HH: Democratic Party at an historic crossroads this week. Will they name Keith Ellison to the DNC chair and take the party further left? Will they retire Nancy Pelosi and put in my next guest, Congressman Tim Ryan of the Ohio’s 13th Congressional District? He’s a longtime friend, and as a friend, I hope he is in fact successful. But as a Republican, I hope he fails, because Nancy Pelosi is who I want to continue to represent the Democratic Party.

TR: (laughing)

HH: I just talked about this with Chuck Todd, and Tim, he said the Democrats ought to put you in the leader’s position, but he doubts they will. They’re kind of stuck.

TR: Oh, Chuck Todd, I wish you could vote in our caucus.

HH: (laughing) So what is your pitch? When you get up and talk to them today, I could do it for you. I could ghost write your speech, which is do you ever want to win again? That’s it.

TR: Yeah, well, the election’s not until, for two weeks, so there’s no speeches or anything at this point. But you know, we are at a point where we saw that the great blue firewall that we thought was Michigan, Wisconsin, even Minnesota, Ohio, Pennsylvania, collapse, because we failed to talk to working-class people about working-class issues. And you know, I think sometimes, we can get very heady, and we talk about job retraining, and workforce development and this kind of thing. People don’t want to learn how to run a computer. They want to run a backhoe, you know? They want to build things. They want to move dirt, you know, and then we’ve got to talk to those folks. And I do think I have a unique ability to do that, because I grew up where you grew up. I mean, my friends work in steel mills, friends I went to high school with. They work in the building and construction trades. You know, they build things. They work at factories. And if you don’t understand how to talk to those people, you’re never going to get them to vote for you. And really, over the course of the last few years, we lost touch with them, and that’s what happened.

HH: You know, Congressman Tim Ryan, I spent yesterday with James Carville, who’s a friend, and the day before with Juan Williams, who’s a friend. And with Juan, I was talking to the Restaurant Association group. Our buddy, our mutual friend, Sam Covelli, employs a whole bunch of people. And those people are in a part of the world where they need to get a first job. And there are a lot of obstacles to getting that first job and expanding those kinds of opportunities for them, that I don’t know that coastal elites understand how important it is to get jobs back into Ohio and Pennsylvania and Wisconsin.

TR: Yeah, well, you know, it is interesting that a lot of the money comes from the coasts. And with that, I think, and because money dominates the process, I think a lot of time is spent in those areas raising money, and that’s less time you have to really be with and understand. You know, 90% of life is showing up and being there. And if you’re not there, you don’t quite get it. You can get it intellectually, but you don’t get it, and you’re got.
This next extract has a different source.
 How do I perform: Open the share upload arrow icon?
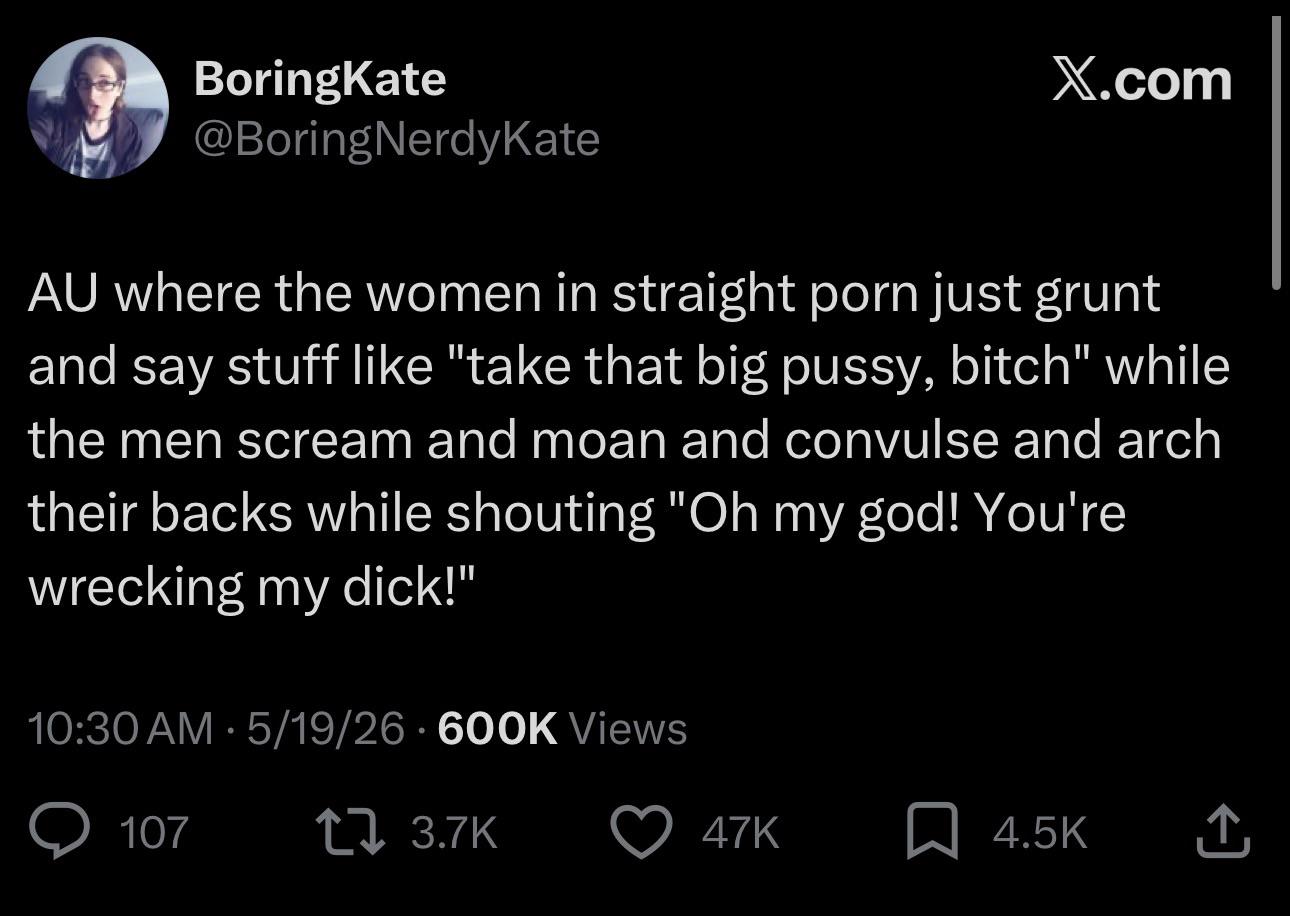point(1224,832)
And you know, you’ve just got to drive, I tell people, drive down Route 7 in Ohio. You know, go south on Route 7 and go down the Ohio River and see how these communities have been just hollowed out. and there’s been no strategy. I don’t think, certainly don’t think supply side economics is the strategy, and you know, huge government isn’t the strategy. What we’ve got to sit down and figure out is what’s the sweet spot? What’s that public-private partnership and those kind of big ideas to help drive investment into these communities that can be both helpful to Silicon Valley, you know, the back operations? How do we get those kind of jobs to communities like ours? Yeah, it’s going to take a little bit of government. I don’t apologize for that at all. But it’s going to take smart government, innovative government, and a new version of government.
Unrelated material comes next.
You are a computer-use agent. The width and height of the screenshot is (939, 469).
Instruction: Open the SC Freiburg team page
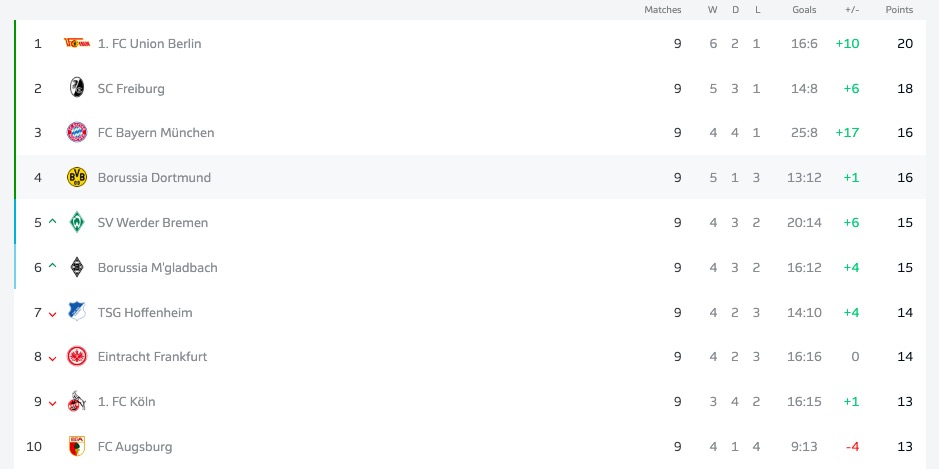point(131,88)
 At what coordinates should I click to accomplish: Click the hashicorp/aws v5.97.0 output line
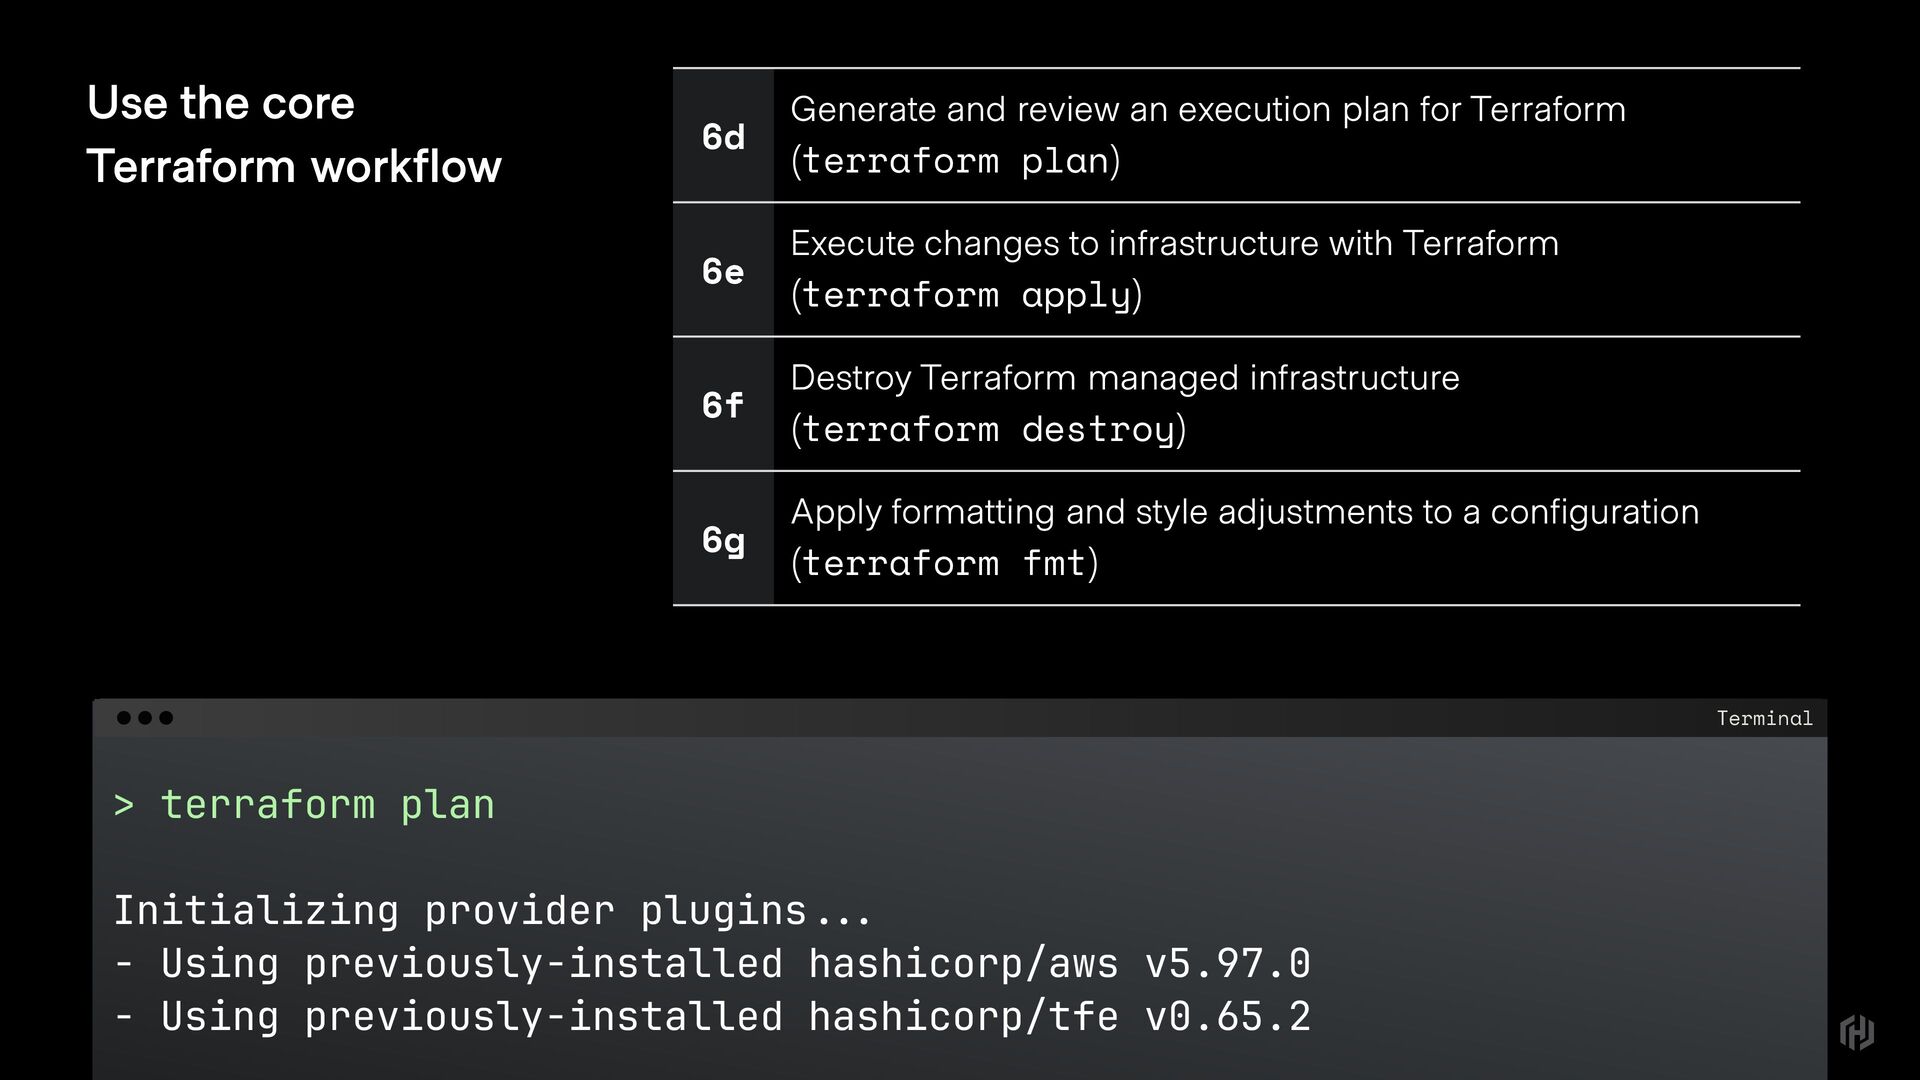point(712,963)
HH: And here’s what scares me. Secretary Clinton, I believe, had she done my radio show once or twice, where I’m courteous to people I disagree with, would have won the election. She was insulated. She didn’t do what you’re doing right now, which is talk to all media. I’ve never had Nancy Pelosi on this show. Is part of your pitch that you’ll go anywhere and talk to anyone, and you’re a quarterback, you get knocked down sometimes? You’re not worried about it?

TR: Get one of your big linemen to pick you back up and go back in the huddle and call another play.

HH: Yeah.

TR: Absolutely. I mean, I think you know, when you look, we need a leader, if we’re going to take the House back, just strategically, you need a leader who in the next two years can go into red Congressional districts in red states and talk to people about a Democratic message that resonates with them. And you’ve got to go on Fox News. And you’ve got to go on Hugh Hewitt. I mean, there’s some that maybe you shouldn’t go on, just because they’re not going to give you a fair shot, but you certainly aren’t that, and get your message out, because if you believe in the message, and if the message is a uniting message, and if the message is an economic message, most people want to listen to you.

HH: Yeah, wish I could wish you luck, Congressman Ryan.

TR: (laughing)

HH: I want Nancy Pelosi back, but we’ll keep talking to him. Tim Ryan from Ohio’s 13th Congressional District, thank you, Tim.

End of interview.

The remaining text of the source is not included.